Instruction: Extract the stretch of lines from the one containing "Given: Click the red ask price tag 1.53766" through the one containing "Screen dimensions: 1418x579", copying each line verbatim.

Data for this task:
[BEGIN]
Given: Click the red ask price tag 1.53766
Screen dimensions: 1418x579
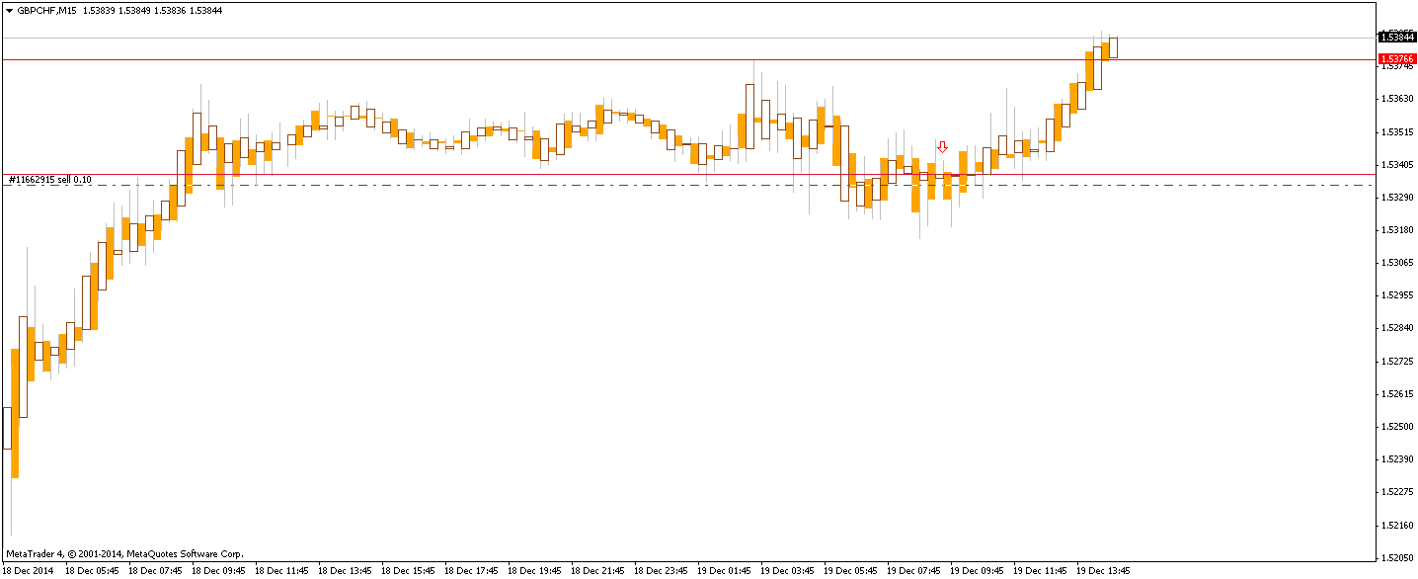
[END]
[BEGIN]
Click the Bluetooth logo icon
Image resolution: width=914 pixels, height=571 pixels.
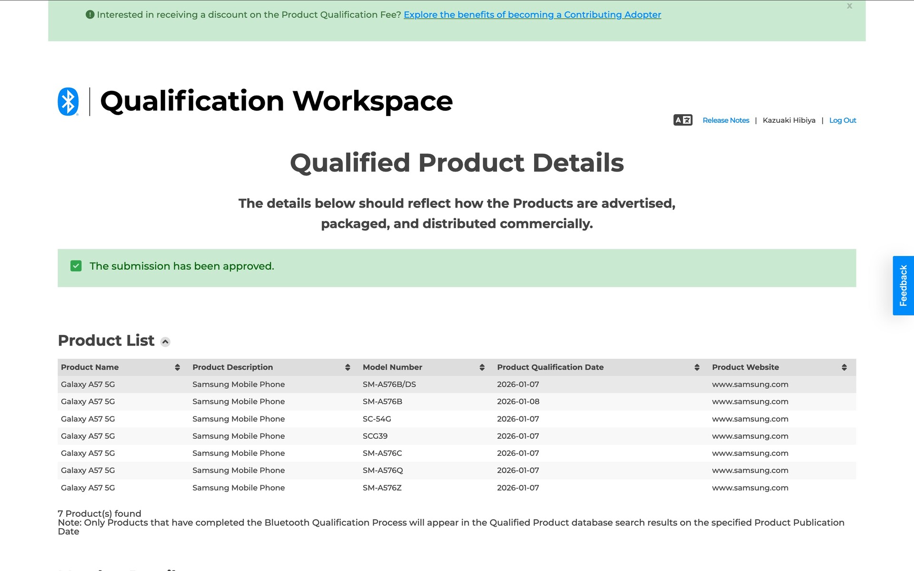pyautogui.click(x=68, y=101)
[END]
Response for this exercise:
Given: Click the red ask price tag 1.53766
Screen dimensions: 1418x579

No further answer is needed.